In het modelreglement is, voor zover van belang, het volgende bepaald:
‘(…)
Artikel 2
Tot de gemeenschappelijke gedeelten worden ondermeer gerekend:
a.(…)dragende muren en kolommen, het geraamte van het gebouw met de ondergrond, het ruwe metselwerk(…)
Artikel 10
1. Iedere eigenaar of gebruiker is verplicht zijn privé gedeelte behoorlijk te onderhouden. Tot dat onderhoud behoort (…)
Artikel 12
Iedere eigenaar of gebruiker is tegenover de andere eigenaars of gebruikers aansprakelijk voor de schade toegebracht aan het gebouw of de gemeenschappelijke zaken en voor onredelijke hinder veroorzaakt door de schuld van hemzelf of van zijn huisgenoten en hij is verplicht voorzover dit redelijk is maatregelen te nemen of te dulden die de strekking hebben bedoelde schade te voorkomen.
(…)
Artikel 14
1. Alle privé gedeelten met uitzondering van de zich daarin bevindende gemeenschappelijke gedeelten en/of gemeenschappelijke zaken, zijn voor rekening en risico van de betrokken eigenaars.

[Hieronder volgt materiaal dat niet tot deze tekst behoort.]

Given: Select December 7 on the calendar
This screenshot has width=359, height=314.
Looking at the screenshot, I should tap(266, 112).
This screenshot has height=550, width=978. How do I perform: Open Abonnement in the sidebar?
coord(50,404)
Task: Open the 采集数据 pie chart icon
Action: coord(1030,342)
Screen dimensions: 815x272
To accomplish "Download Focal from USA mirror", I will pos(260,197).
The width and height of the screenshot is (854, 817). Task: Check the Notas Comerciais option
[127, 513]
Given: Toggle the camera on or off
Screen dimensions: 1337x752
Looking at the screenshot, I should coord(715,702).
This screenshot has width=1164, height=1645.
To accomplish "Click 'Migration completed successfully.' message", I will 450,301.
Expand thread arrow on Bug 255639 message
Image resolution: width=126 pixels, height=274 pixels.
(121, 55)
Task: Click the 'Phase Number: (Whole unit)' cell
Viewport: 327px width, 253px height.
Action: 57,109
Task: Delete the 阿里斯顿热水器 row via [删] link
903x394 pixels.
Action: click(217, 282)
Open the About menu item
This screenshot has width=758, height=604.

2. Het in lid 1 bepaalde geldt niet voor schade die veroorzaakt is door een evenement dat buiten de betrokken privé gedeelten heeft plaatsgehad. In dat geval komt de schade voor de eigenaars gezamenlijk, onverminderd hun verhaal op degene die voor de schade aansprakelijk is.
3. Alle zich in het privé gedeelte bevindende gemeenschappelijke gedeelten en/of gemeenschappelijke zaken zijn voor rekening en risico van de eigenaars gezamenlijk onverminderd hun verhaal op degene die daarvoor aansprakelijk is.’
2.4.
De splitsingsakte is bij akte van 17 mei 2019 gewijzigd. Daarbij is de omschrijving en bestemming van de woning op de begane grond gewijzigd in verband met de realisatie van een kelder. De toepassing van het modelreglement is ongewijzigd gebleven.
2.5.
Elite heeft voorafgaand aan de verkoop van de woning aan [partij] daarop een dakterras met dakopbouw gerealiseerd (hierna: de dakopbouw). Ten tijde van het sluiten van de koopovereenkomst was de dakopbouw nog niet betrokken in de splitsing van de gemeenschap, zoals vastgelegd in de akte van 17 mei 2019.
2.6.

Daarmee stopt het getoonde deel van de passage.